Circle of Blue
- Categories: Environment, Policy, Water, Food, Energy, Climate, Journalism, Science
- Frequency: daily
- First issue: February 2006
- Country: United States
- Based in: United States
- Language: English
- Website: https://circleofblue.org

= Circle of Blue =

Circle of Blue is a U.S.-based nonprofit news, information, and convening organization reporting on fresh water worldwide.

== History ==
From its founding in 2003 and until 2018, Circle of Blue was fiduciary sponsored by the Pacific Institute, the water-climate research organization, and became an independent 501(c)3 nonprofit organization in 2018.

In 2007, Circle of Blue was recognized by the Clinton Global Initiative for its innovative reporting about water security worldwide.

In 2021, the three-part series, WASH Within Reach, reported the global status of universal access to water, sanitation and hygiene through the lens of the global COVID-19 pandemic. Supported by the Conrad N. Hilton Foundation, the series was republished by the Wilson Center and World Economic Forum.

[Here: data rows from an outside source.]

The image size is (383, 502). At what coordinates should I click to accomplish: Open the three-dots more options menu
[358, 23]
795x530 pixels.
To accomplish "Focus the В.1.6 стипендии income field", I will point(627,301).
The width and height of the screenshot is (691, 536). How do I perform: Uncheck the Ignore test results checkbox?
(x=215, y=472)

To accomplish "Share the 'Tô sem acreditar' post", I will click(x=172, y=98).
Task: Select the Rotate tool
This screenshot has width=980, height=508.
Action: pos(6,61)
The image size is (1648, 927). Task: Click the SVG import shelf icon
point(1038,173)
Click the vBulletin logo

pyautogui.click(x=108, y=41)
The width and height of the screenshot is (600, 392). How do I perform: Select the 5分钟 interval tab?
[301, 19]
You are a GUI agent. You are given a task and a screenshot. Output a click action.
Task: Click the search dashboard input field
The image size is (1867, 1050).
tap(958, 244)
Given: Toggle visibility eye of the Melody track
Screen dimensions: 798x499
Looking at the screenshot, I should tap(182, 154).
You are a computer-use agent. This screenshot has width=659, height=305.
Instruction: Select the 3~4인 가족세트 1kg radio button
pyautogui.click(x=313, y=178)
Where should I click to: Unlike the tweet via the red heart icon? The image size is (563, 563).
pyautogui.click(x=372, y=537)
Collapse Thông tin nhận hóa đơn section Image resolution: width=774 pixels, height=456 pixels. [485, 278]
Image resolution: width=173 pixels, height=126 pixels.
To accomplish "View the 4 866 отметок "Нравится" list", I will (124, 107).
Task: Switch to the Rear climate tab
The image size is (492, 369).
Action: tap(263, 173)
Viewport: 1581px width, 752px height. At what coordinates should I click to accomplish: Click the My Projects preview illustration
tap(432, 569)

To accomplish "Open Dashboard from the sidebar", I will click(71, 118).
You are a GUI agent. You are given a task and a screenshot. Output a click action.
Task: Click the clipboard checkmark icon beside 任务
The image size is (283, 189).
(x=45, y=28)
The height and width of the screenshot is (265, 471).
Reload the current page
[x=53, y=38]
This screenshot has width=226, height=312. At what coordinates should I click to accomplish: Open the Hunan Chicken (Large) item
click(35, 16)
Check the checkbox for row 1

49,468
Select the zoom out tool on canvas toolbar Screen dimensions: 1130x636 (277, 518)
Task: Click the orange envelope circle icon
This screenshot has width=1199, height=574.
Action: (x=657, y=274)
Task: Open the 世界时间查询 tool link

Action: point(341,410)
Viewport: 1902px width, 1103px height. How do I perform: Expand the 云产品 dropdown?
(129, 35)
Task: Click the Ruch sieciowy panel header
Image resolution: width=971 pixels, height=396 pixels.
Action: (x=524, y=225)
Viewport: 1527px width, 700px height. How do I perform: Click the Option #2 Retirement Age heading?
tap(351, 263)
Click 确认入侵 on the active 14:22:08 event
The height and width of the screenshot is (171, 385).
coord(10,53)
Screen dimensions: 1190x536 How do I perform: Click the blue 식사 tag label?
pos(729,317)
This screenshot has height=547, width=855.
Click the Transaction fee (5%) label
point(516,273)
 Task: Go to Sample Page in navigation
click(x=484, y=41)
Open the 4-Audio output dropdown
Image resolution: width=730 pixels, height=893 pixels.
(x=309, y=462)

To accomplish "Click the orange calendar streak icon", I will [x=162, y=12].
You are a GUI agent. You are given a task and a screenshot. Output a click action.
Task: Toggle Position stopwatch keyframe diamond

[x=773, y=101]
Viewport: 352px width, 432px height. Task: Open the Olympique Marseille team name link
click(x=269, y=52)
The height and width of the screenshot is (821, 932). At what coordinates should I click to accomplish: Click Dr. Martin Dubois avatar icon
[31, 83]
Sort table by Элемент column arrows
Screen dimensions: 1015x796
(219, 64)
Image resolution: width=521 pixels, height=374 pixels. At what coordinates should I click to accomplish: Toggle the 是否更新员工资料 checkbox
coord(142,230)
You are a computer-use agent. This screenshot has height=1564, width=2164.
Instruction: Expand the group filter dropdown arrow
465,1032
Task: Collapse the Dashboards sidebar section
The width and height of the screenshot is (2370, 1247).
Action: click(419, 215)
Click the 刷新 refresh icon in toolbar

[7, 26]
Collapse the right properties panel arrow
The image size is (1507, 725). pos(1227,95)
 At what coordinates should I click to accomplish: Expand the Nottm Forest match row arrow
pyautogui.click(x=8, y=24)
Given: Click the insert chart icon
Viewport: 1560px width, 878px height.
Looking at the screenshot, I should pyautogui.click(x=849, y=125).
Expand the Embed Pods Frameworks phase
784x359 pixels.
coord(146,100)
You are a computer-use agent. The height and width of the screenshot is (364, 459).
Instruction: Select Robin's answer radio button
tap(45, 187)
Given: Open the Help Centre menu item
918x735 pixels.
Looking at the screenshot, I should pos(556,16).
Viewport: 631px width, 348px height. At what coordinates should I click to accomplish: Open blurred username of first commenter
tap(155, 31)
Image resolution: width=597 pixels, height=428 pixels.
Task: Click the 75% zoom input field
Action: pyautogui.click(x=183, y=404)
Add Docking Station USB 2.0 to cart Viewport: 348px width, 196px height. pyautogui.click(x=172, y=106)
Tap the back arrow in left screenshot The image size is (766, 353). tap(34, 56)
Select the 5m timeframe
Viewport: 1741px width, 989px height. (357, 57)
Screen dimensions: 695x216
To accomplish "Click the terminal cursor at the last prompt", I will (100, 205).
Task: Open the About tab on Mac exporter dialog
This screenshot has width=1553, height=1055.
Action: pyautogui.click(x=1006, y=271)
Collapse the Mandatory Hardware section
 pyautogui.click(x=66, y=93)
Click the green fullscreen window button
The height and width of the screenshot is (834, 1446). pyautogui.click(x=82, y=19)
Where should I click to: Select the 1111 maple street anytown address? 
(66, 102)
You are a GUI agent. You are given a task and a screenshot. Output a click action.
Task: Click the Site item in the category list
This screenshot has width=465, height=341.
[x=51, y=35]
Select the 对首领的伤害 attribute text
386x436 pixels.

In 2022, long-form reporting included toxic algae in the Great Lakes, elevated cancer rates in rural Nebraska, and the drought in the American West. Reporter Brett Walton received the Eric and Wendy Schmidt Award for Excellence in Science Communications for local and regional reporting. In 2024, its founder received a Centennial Innovation Award from the Rockefeller Foundation for creating a "cumulative feedback loop" of information and impact.